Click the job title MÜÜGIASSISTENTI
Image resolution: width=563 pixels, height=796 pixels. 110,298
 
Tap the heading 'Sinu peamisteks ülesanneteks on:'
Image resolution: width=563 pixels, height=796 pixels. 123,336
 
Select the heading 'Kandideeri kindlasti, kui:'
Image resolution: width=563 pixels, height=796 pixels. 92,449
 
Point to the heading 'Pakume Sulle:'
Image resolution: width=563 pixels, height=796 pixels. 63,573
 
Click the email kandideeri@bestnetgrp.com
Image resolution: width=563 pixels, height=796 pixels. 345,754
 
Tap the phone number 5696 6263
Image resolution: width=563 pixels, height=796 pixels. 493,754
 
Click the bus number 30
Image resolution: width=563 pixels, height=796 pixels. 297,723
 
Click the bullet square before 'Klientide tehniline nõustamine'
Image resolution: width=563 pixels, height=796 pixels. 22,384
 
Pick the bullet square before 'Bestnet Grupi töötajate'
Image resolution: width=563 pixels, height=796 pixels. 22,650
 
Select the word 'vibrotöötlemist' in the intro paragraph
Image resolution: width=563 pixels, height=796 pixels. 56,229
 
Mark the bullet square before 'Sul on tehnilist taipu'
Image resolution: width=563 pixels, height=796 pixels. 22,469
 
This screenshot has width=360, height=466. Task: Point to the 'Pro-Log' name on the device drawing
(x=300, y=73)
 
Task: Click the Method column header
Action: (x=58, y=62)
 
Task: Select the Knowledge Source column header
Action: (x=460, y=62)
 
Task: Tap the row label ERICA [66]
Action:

_ _ _

(Written problem): Copy out every one of the records above word for word, from the first line to the last.

(Worked solution):
Click the job title MÜÜGIASSISTENTI
Image resolution: width=563 pixels, height=796 pixels. 110,298
 
Tap the heading 'Sinu peamisteks ülesanneteks on:'
Image resolution: width=563 pixels, height=796 pixels. 123,336
 
Select the heading 'Kandideeri kindlasti, kui:'
Image resolution: width=563 pixels, height=796 pixels. 92,449
 
Point to the heading 'Pakume Sulle:'
Image resolution: width=563 pixels, height=796 pixels. 63,573
 
Click the email kandideeri@bestnetgrp.com
Image resolution: width=563 pixels, height=796 pixels. 345,754
 
Tap the phone number 5696 6263
Image resolution: width=563 pixels, height=796 pixels. 493,754
 
Click the bus number 30
Image resolution: width=563 pixels, height=796 pixels. 297,723
 
Click the bullet square before 'Klientide tehniline nõustamine'
Image resolution: width=563 pixels, height=796 pixels. 22,384
 
Pick the bullet square before 'Bestnet Grupi töötajate'
Image resolution: width=563 pixels, height=796 pixels. 22,650
 
Select the word 'vibrotöötlemist' in the intro paragraph
Image resolution: width=563 pixels, height=796 pixels. 56,229
 
Mark the bullet square before 'Sul on tehnilist taipu'
Image resolution: width=563 pixels, height=796 pixels. 22,469
 
This screenshot has width=360, height=466. Task: Point to the 'Pro-Log' name on the device drawing
(x=300, y=73)
 
Task: Click the Method column header
Action: (x=58, y=62)
 
Task: Select the Knowledge Source column header
Action: (x=460, y=62)
 
Task: Tap the row label ERICA [66]
Action:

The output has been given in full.